About three dozen volunteers from the nonprofit group Compassion & Choices, which is leading the effort to build support for the bill, recently held a lobbying day, spending hours knocking on legislators’ office doors.
One volunteer met with Muse, the Judicial Proceedings Committee member and an African Methodist Episcopal minister. She said the lawmaker told her that he is “open” to the idea of aid in dying — a statement she counted as a small victory.
Asked about the legislation on Friday, Muse said he remains undecided.
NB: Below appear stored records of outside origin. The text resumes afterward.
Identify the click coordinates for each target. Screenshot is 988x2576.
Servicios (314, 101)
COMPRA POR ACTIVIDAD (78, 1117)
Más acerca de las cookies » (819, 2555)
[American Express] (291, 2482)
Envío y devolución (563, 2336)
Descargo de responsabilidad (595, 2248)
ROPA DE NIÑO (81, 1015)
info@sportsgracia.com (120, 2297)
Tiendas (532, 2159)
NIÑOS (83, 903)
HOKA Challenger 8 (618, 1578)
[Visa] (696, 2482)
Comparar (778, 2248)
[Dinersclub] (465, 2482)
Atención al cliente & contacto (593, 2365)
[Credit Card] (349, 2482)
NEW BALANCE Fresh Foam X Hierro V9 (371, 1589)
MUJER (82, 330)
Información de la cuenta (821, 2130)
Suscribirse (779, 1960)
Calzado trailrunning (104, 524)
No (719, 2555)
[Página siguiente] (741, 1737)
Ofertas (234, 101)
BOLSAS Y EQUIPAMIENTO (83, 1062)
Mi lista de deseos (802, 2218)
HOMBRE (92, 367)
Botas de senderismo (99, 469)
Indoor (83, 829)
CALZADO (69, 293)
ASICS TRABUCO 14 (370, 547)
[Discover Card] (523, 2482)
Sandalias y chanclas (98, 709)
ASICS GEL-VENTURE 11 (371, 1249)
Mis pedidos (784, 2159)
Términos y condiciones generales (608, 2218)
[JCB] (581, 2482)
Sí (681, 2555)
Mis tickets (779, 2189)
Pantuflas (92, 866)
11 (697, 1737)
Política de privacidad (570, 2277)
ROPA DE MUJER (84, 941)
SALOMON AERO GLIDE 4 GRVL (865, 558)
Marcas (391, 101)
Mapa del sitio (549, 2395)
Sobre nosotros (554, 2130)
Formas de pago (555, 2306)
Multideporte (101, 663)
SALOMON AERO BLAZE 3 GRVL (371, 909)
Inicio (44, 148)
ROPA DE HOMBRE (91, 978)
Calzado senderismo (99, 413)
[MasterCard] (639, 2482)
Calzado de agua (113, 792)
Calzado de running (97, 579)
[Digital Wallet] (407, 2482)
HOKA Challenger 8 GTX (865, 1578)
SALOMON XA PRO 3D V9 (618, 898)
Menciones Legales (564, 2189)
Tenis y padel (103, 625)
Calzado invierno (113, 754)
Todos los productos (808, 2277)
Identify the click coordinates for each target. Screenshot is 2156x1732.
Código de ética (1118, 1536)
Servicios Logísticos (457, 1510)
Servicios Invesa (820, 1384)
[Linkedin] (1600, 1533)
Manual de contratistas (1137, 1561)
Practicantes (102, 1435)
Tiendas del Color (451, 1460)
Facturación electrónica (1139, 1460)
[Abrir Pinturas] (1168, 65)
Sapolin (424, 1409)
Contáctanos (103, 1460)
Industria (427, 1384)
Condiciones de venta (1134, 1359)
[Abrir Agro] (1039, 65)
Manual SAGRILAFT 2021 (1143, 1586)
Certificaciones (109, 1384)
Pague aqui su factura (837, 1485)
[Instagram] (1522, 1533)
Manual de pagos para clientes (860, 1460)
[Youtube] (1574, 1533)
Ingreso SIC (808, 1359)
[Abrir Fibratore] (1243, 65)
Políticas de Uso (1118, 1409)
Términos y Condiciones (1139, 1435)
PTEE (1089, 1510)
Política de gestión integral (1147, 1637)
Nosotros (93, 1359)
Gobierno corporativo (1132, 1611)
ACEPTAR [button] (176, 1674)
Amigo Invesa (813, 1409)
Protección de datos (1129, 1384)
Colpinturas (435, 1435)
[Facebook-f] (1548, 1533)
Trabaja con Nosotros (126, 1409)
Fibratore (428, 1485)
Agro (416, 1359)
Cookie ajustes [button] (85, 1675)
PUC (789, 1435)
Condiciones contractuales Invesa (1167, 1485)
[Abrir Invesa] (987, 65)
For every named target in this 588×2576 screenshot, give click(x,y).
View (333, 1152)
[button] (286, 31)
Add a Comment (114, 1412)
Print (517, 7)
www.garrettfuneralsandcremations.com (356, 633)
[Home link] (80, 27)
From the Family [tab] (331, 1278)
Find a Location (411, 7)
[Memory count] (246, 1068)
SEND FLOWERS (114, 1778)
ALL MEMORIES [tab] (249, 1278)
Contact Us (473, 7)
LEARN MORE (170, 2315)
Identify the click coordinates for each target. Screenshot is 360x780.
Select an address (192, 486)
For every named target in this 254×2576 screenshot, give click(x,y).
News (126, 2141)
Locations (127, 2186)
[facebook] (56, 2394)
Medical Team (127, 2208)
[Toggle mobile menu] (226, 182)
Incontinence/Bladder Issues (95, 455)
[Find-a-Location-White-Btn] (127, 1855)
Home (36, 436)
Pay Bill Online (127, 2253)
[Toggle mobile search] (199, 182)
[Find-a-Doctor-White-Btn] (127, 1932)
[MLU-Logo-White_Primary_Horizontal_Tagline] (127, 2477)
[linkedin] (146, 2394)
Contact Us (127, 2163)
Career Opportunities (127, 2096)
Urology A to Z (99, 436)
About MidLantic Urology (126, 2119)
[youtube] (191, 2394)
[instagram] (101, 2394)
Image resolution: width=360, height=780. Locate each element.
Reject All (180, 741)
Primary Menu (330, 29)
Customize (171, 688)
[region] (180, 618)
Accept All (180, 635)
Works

Lobbyist W. Minor Carter is working for the bill pro bono, in memory of his friend, Richard E. Israel, a former assistant attorney general who died last summer after a long bout with Parkinson’s disease.
Carter said he has run into more than a few roadblocks as he tries to sway lawmakers with whom he normally discusses insurance and other, less-fraught issues.
Some flatly refused to meet with him. “They say there is no need to waste my time,” Carter said. “They’re Catholic, they say.”
So Carter moves to the next name on his list. He knows that House Speaker Michael E. Busch (D-Anne Arundel), a Catholic, reversed his position on the aid-in-dying bill last year after reflecting on his own life and the deaths of two friends. Carter said he hopes that there are other lawmakers out there ready to be persuaded.
Gov. Larry Hogan (R), who is in remission after a bout with non-Hodgkin’s lymphoma last year, has not taken a position on the bill.
Hogan, who is also Catholic, indicated as a candidate that he would oppose aid-in-dying legislation. But he said in March — before his cancer diagnosis — that he could see both sides of the issue. He has since become an outspoken advocate for cancer patients, spending hours with people who are fighting the disease.
Several black and Hispanic lawmakers said they have not heard from constituents either for or against the bill. That could change if the legislation makes it out of committee and comes before the full Senate or House for consideration.
“The black community is generally of the position — when it’s your time, it’s your time, God won’t take you no sooner than your time,” said Del. Charles E. Sydnor III (D-Baltimore County), a member of the House Judiciary Committee who is African American. “It’s not going to be an easy vote.”